# How do you teach puppy to sit?



## Havanase100 (Sep 16, 2009)

How do you do it?


----------



## Paige (Sep 12, 2006)

You should go to your public library and get books on dog training and dog behavior. That way you will be prepared when you do get a dog.


----------



## Renee (Mar 27, 2008)

YouTube has some great training videos as well.


----------



## marb42 (Oct 19, 2008)

Paige said:


> You should go to your public library and get books on dog training and dog behavior. That way you will be prepared when you do get a dog.


Great idea! The best thing you can do is read books and do as much research on training and caring for you puppy before you get it. It will make things go so much more smoothly, as puppies are so challenging. Speaking from experience, unfortunately, it's better to be prepared and do it right from the beginning. I really regret not being better prepared.


----------



## Leslie (Feb 28, 2007)

Here's some recommended training books to get you started:

How to Raise a Puppy You Can Live With

The Power of Positive Dog Training

My Smart Puppy...


----------



## CapotesMom (Apr 3, 2007)

Sit is the easiest command. Capote learned it in his first week. Stand in front of them with a treat in hand. Hold it about a foot above their nose in your fist and if necessary move it closer until he has to look up at it. His body should naturally fall into a sit position cause it's hard to see that way. Say the command but only once at a time. As soon as their bottom hits the floor give them the treat. If they have trouble 'getting' it at first, just gently push down on their backside to make them sit. They'll understand.


----------



## Havanase100 (Sep 16, 2009)

Thanks and i will definitely be reading books!


----------



## Tom King (Aug 2, 2006)

Stand with a treat in your hand so the dog knows you have the treat. Give the command once. Wait up to 45 seconds to a minute for the right answer. The "wait" is one of the most important ingredients in trick training and has to be a complete wait-no emotion, no talking, no nothing. He heard you say it. Further talk just adds confusion. The INSTANT you get the right answer praise and treat. You can include a hand signal to start with along with the command if you want and later be able to leave off the verbal command.

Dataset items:

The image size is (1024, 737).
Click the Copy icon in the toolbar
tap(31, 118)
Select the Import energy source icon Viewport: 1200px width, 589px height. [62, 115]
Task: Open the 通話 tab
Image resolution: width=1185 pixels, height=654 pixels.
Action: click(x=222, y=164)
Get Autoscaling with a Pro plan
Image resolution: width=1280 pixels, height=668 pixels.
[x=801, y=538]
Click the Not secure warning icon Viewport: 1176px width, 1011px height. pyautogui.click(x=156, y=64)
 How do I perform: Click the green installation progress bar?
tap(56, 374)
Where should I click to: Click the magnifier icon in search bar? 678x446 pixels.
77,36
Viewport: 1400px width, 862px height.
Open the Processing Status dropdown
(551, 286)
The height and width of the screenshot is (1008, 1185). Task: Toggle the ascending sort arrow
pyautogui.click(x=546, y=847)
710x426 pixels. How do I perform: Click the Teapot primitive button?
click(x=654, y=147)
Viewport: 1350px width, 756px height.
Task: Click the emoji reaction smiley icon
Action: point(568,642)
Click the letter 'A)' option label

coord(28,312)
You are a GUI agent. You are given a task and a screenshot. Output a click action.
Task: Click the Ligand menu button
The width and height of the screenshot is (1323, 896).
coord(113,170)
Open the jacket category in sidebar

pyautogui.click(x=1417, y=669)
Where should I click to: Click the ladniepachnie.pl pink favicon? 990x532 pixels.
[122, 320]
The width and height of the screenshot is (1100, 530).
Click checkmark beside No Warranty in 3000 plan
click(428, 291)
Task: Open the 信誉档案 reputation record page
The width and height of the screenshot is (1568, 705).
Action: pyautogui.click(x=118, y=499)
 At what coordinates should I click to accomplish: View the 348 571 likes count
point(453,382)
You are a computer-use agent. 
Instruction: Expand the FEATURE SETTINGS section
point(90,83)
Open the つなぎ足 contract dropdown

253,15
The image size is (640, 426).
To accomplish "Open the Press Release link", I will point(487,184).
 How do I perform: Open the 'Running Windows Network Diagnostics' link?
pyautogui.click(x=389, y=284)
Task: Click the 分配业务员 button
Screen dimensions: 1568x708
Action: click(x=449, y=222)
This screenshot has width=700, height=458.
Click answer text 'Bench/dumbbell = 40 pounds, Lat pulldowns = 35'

TASK DIRECTIONS: Please reproduce the forum thread on teaching a puppy to sit in full, word for word. The dataset rows are material separate from the forum thread.

THE REPLY:
# How do you teach puppy to sit?



## Havanase100 (Sep 16, 2009)

How do you do it?


----------



## Paige (Sep 12, 2006)

You should go to your public library and get books on dog training and dog behavior. That way you will be prepared when you do get a dog.


----------



## Renee (Mar 27, 2008)

YouTube has some great training videos as well.


----------



## marb42 (Oct 19, 2008)

Paige said:


> You should go to your public library and get books on dog training and dog behavior. That way you will be prepared when you do get a dog.


Great idea! The best thing you can do is read books and do as much research on training and caring for you puppy before you get it. It will make things go so much more smoothly, as puppies are so challenging. Speaking from experience, unfortunately, it's better to be prepared and do it right from the beginning. I really regret not being better prepared.


----------



## Leslie (Feb 28, 2007)

Here's some recommended training books to get you started:

How to Raise a Puppy You Can Live With

The Power of Positive Dog Training

My Smart Puppy...


----------



## CapotesMom (Apr 3, 2007)

Sit is the easiest command. Capote learned it in his first week. Stand in front of them with a treat in hand. Hold it about a foot above their nose in your fist and if necessary move it closer until he has to look up at it. His body should naturally fall into a sit position cause it's hard to see that way. Say the command but only once at a time. As soon as their bottom hits the floor give them the treat. If they have trouble 'getting' it at first, just gently push down on their backside to make them sit. They'll understand.


----------



## Havanase100 (Sep 16, 2009)

Thanks and i will definitely be reading books!


----------



## Tom King (Aug 2, 2006)

Stand with a treat in your hand so the dog knows you have the treat. Give the command once. Wait up to 45 seconds to a minute for the right answer. The "wait" is one of the most important ingredients in trick training and has to be a complete wait-no emotion, no talking, no nothing. He heard you say it. Further talk just adds confusion. The INSTANT you get the right answer praise and treat. You can include a hand signal to start with along with the command if you want and later be able to leave off the verbal command.